**Instructions for the task:**
Pick out each line in the records that contains the string "width", and copy those lines.
§ §
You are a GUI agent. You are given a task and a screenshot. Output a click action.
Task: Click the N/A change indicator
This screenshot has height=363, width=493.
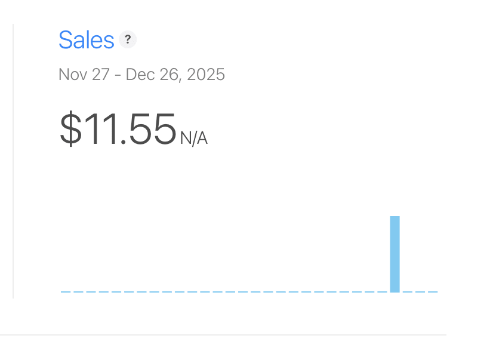click(193, 139)
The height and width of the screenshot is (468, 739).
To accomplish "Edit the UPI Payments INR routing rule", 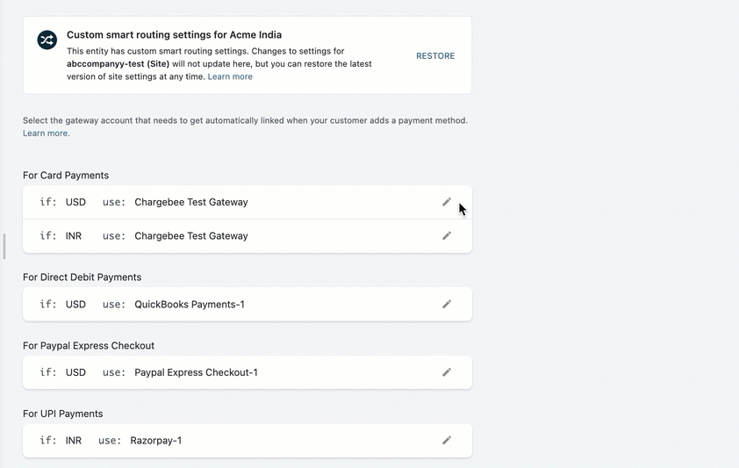I will [447, 441].
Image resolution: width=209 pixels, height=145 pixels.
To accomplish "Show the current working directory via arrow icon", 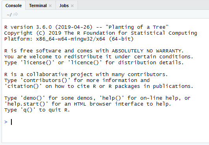I will coord(16,14).
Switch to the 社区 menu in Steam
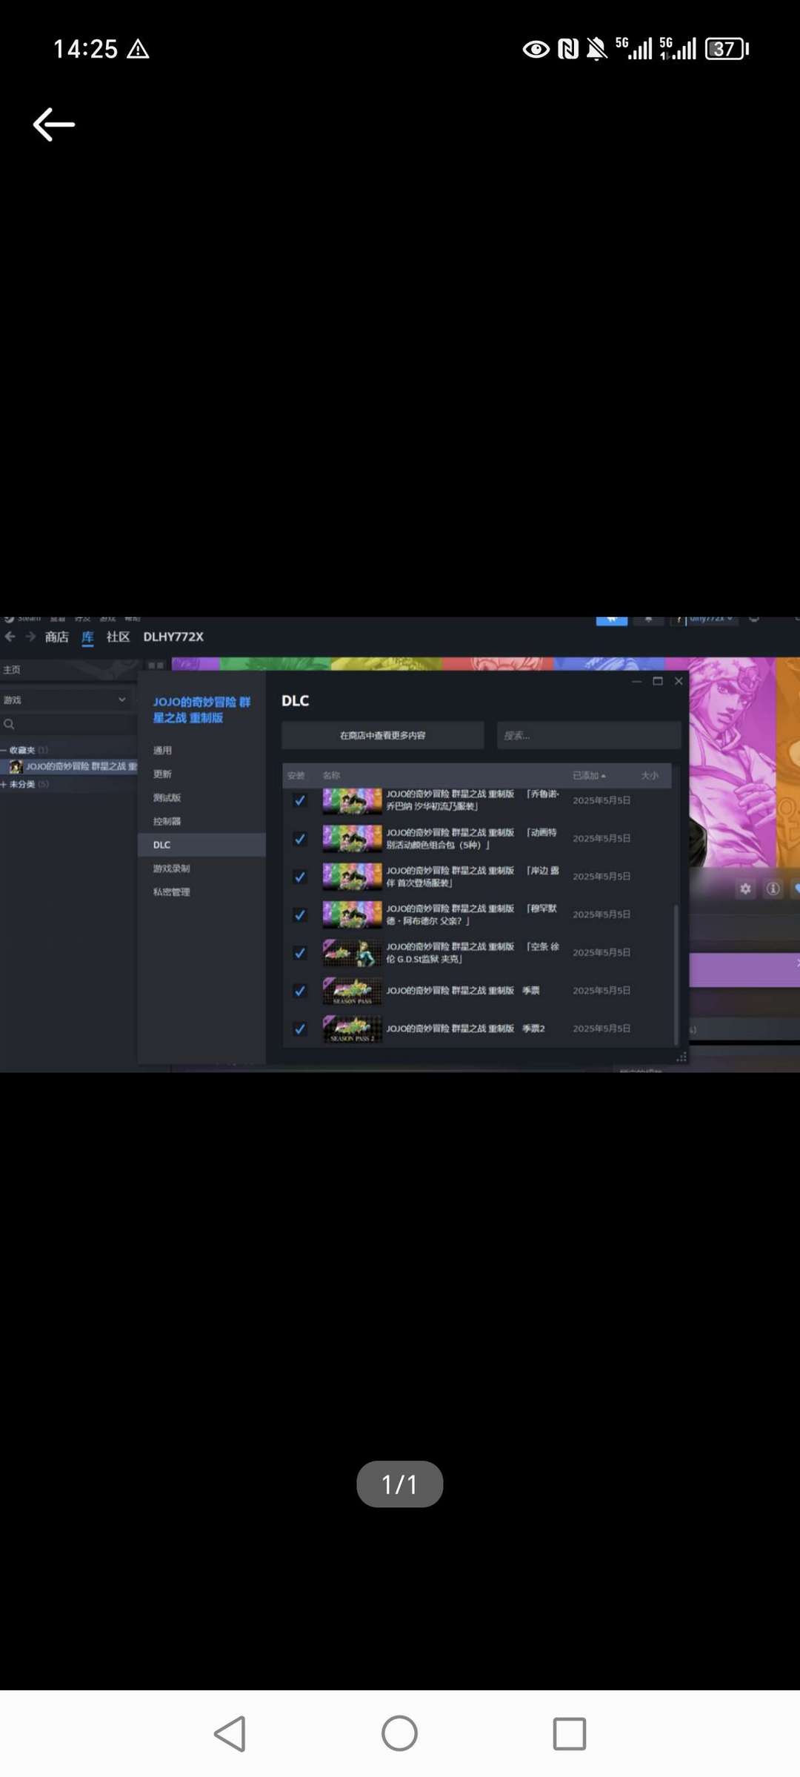800x1777 pixels. pyautogui.click(x=118, y=637)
§ §
**Answer to the task:**
This screenshot has height=363, width=493.
The height and width of the screenshot is (468, 739).
Image resolution: width=209 pixels, height=145 pixels.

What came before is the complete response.